Provided data:
— start —
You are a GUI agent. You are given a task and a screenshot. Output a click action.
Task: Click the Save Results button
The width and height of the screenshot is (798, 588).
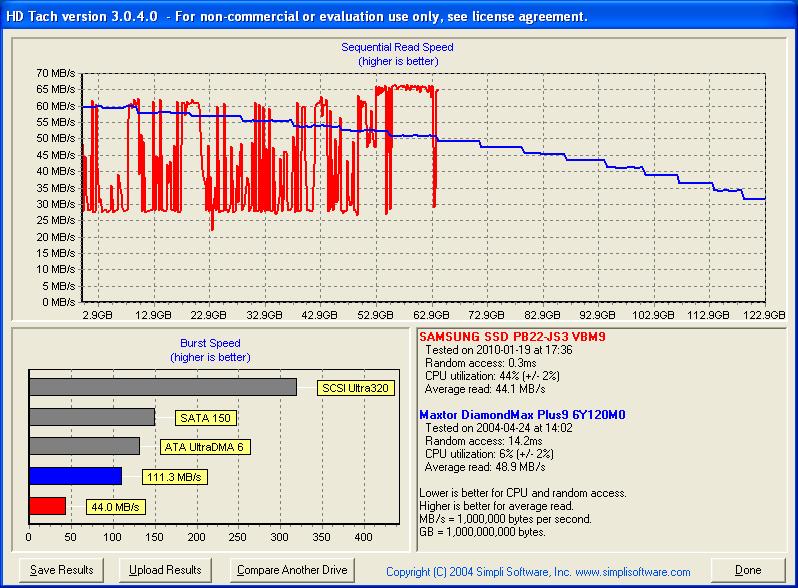pyautogui.click(x=62, y=570)
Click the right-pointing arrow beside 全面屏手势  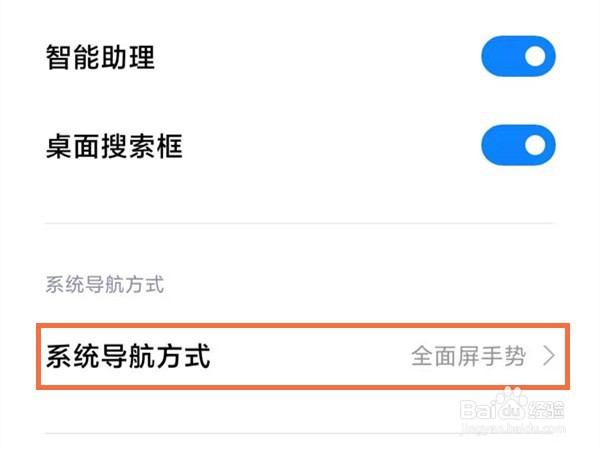pyautogui.click(x=548, y=357)
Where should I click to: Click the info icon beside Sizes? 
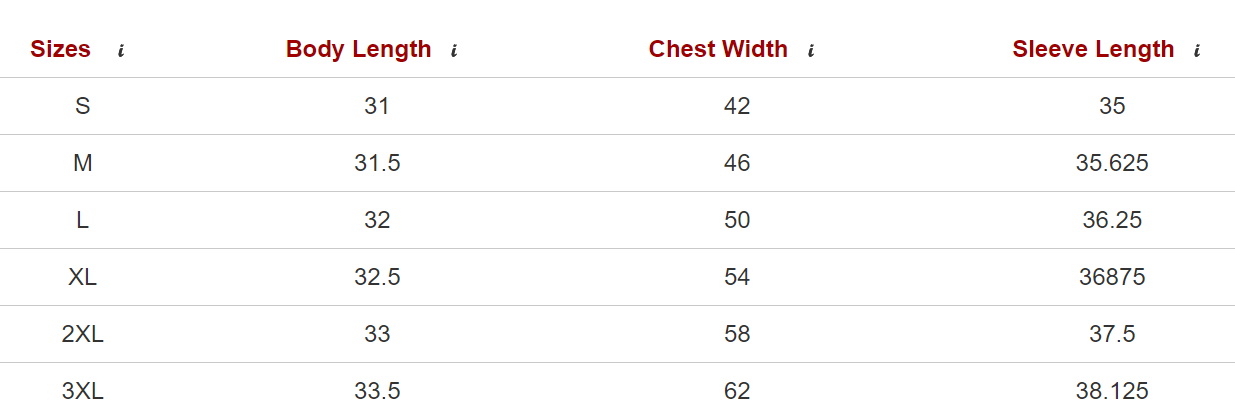click(121, 51)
— end —
Do this: Extract every line above that contains the string "screenshot".

Solution for this problem:
You are a GUI agent. You are given a task and a screenshot. Output a click action.
The width and height of the screenshot is (798, 588).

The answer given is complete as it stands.